» **DATI**:
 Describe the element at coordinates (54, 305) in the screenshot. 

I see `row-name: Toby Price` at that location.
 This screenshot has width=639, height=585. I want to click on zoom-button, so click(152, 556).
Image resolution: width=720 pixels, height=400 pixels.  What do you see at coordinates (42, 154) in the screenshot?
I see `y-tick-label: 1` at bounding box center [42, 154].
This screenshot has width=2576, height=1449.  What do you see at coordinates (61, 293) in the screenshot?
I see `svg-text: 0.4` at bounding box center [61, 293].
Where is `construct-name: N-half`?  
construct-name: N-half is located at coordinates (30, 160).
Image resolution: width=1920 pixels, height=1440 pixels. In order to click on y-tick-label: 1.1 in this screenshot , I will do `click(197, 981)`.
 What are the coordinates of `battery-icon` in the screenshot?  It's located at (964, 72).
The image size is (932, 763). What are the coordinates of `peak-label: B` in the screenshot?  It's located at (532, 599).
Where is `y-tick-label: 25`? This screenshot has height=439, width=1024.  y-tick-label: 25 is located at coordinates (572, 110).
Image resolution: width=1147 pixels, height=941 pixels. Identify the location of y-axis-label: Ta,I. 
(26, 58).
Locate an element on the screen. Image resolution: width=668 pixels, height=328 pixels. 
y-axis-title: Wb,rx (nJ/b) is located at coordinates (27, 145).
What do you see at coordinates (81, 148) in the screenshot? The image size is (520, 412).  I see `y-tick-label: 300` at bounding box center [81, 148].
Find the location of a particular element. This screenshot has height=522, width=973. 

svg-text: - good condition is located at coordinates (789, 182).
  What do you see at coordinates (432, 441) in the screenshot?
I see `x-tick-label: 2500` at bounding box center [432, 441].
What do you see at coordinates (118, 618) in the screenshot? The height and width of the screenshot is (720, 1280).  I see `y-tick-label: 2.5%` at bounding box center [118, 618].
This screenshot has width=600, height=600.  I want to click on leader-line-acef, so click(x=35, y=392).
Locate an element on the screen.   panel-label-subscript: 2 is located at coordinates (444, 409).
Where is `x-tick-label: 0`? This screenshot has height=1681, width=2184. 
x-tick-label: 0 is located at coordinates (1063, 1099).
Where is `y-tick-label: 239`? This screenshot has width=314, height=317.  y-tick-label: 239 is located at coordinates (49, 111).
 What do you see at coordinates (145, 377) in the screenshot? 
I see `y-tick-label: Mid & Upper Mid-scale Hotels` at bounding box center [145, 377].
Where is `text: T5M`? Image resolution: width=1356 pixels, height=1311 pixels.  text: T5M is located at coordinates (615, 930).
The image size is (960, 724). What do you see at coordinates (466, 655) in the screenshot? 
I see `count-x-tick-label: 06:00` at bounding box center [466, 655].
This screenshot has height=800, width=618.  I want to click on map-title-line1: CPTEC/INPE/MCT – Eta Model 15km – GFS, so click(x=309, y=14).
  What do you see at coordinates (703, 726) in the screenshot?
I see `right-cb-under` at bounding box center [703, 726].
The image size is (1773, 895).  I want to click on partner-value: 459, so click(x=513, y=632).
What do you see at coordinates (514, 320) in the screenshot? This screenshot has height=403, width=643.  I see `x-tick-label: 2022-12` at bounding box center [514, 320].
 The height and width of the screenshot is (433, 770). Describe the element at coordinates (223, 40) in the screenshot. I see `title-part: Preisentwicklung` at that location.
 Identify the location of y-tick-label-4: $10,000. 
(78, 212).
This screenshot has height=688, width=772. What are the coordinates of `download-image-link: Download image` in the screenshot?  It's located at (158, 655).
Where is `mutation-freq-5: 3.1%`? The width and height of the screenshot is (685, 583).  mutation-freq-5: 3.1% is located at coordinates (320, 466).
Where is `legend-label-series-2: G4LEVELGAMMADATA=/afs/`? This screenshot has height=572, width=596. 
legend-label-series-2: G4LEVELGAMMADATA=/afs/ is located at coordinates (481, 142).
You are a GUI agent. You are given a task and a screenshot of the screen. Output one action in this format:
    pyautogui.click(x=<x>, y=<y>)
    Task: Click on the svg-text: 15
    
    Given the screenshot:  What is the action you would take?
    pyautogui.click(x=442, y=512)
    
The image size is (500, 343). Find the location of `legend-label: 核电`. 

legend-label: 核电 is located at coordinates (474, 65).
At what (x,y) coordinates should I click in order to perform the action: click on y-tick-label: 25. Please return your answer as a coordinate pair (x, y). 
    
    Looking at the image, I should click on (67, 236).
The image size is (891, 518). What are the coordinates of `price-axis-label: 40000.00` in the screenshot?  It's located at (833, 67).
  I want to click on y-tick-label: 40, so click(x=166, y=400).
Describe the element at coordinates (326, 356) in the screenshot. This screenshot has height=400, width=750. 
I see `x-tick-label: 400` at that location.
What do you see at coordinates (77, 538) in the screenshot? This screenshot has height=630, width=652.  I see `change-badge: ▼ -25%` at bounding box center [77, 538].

» **COSA FARE**: Disponi in un elenco numerato le righe dei record, partendo da quella che contiene "What do you see at coordinates (118, 618)" e finendo con quella che contiene "coordinates (444, 409).", entrambe incluse. Tralascia le righe vuote.

» **RISULTATO**:
1. What do you see at coordinates (118, 618) in the screenshot? The height and width of the screenshot is (720, 1280).  I see `y-tick-label: 2.5%` at bounding box center [118, 618].
2. This screenshot has width=600, height=600.  I want to click on leader-line-acef, so click(x=35, y=392).
3. Locate an element on the screen.   panel-label-subscript: 2 is located at coordinates (444, 409).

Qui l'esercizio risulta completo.